The Unicode standard describes how characters are represented by **code points**.
For example the characters above are represented with the code points
U+0041, U+0042, U+0043, and U+00C9, respectively. Basically, code points are
numbers in the range from 0 to 0x10FFFF.
As mentioned earlier, the representation of a string as a list of code points
is abstract. In order to convert this abstract representation into a sequence
of bytes the Unicode string must be **encoded**. The simplest from of encoding
is ASCII and is performed as follows:
1. If the code point is < 128, each byte is the same as the value of the code
point.
2. If the code point is 128 or greater, the Unicode string can't be represented
in this encoding. (Python raises a :exc:`UnicodeEncodeError` exception in this
case.)
Although ASCII encoding is simple to apply it can only encode for 128 different
characters which is hardly enough. One of the most commonly used encodings that
addresses this problem is UTF-8 (it can handle any Unicode code point).
UTF stands for "Unicode Transformation Format", and the '8' means that 8-bit
numbers are used in the encoding.
Python 2
--------
Python 2.x’s Unicode Support
++++++++++++++++++++++++++++
Python 2 comes with two different kinds of objects that can be used to represent strings,
:class:`str` and :class:`unicode`.
Instances of the latter are used to express Unicode strings, whereas instances of
the :class:`str` type are byte representations (the encoded string).
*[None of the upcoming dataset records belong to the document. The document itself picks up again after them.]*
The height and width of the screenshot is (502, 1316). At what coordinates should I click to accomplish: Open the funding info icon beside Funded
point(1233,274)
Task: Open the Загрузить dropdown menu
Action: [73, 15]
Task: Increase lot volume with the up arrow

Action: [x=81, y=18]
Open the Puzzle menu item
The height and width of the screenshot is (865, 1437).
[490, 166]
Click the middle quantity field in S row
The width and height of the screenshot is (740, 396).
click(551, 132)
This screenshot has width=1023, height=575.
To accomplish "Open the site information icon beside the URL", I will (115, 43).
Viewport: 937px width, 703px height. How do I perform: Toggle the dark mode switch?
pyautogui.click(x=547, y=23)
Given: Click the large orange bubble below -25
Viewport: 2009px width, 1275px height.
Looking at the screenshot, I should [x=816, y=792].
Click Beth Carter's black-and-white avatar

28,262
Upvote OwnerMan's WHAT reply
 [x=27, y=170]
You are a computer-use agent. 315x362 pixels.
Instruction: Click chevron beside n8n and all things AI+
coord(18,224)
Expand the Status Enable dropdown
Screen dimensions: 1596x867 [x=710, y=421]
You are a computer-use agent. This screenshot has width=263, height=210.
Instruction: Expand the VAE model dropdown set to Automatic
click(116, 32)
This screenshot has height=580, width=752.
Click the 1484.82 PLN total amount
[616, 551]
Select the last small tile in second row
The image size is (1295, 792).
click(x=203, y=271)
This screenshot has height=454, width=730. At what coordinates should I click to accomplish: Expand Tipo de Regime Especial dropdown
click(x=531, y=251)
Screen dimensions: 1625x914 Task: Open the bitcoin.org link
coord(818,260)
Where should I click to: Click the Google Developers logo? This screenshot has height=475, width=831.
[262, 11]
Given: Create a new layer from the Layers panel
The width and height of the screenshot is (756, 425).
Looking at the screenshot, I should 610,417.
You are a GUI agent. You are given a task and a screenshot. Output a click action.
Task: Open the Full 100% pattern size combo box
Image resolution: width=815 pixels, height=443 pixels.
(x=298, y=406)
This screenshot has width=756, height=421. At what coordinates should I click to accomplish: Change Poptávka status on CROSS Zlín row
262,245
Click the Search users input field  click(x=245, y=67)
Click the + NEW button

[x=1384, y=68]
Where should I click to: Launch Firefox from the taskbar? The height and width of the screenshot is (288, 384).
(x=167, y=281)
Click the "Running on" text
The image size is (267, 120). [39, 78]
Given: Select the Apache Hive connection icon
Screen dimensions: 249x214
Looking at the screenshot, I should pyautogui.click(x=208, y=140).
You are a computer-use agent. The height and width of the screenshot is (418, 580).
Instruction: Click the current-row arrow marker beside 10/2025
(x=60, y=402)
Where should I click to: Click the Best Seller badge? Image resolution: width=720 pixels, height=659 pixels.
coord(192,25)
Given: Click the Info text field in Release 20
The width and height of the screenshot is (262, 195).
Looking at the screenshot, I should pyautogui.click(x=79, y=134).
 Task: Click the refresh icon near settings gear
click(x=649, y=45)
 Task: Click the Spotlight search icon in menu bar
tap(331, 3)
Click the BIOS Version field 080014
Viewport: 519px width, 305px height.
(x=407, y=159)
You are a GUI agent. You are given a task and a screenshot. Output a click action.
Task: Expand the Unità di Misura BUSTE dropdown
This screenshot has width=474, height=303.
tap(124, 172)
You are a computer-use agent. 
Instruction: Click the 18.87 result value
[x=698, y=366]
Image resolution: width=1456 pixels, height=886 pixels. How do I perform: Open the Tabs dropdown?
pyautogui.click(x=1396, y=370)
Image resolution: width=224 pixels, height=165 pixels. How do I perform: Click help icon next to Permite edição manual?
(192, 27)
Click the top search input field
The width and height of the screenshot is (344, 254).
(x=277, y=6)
Under the hood, Python represents Unicode strings as either 16-
or 32-bit integers, depending on how the Python interpreter was compiled.
Unicode strings can be converted to 8-bit strings
with :meth:`unicode.encode`::
>>> unicode_string = u"Fu\u00dfb\u00e4lle"
>>> print unicode_string
Fußbälle
>>> type(unicode_string)
<type 'unicode'>
>>> unicode_string.encode("utf-8")
'Fu\xc3\x9fb\xc3\xa4lle'
Python’s 8-bit strings have a :meth:`str.decode` method that
interprets the string using the given encoding::
>>> utf8_string = unicode_string.encode("utf-8")
>>> type(utf8_string)
<type 'str'>
>>> u2 == utf8_string.decode("utf-8")
>>> unicode_string == u2
True
Unfortunately, Python 2.x allows you to mix :class:`unicode` and :class:`str`
if the 8-bit string happened to contain only 7-bit (ASCII) bytes, but would
get :exc:`UnicodeDecodeError` if it contained non-ASCII values::
>>> utf8_string = " sind rund"
>>> unicode_string + utf8_string
u'Fu\xdfb\xe4lle sind rund'
>>> utf8_string = " k\xc3\xb6nnten rund sein"
>>> print utf8_string
könnten rund sein
>>> unicode_string + utf8_string
Traceback (most recent call last):
File "<stdin>", line 1, in <module>
UnicodeDecodeError: 'ascii' codec can't decode byte 0xc3 in position 2: ordinal not in range(128)
Unicode in GTK+
+++++++++++++++
GTK+ uses UTF-8 encoded strings for all text. This means that if you call a
method that returns a string you will always obtain an instance of the :class:`str`
type. The same applies to methods that expect one or more strings as parameter,
they must be UTF-8 encoded. However, for convenience PyGObject will automatically
convert any :class:`unicode` instance to :class:`str` if supplied as argument::
>>> from gi.repository import Gtk
>>> label = Gtk.Label()
>>> unicode_string = u"Fu\u00dfb\u00e4lle"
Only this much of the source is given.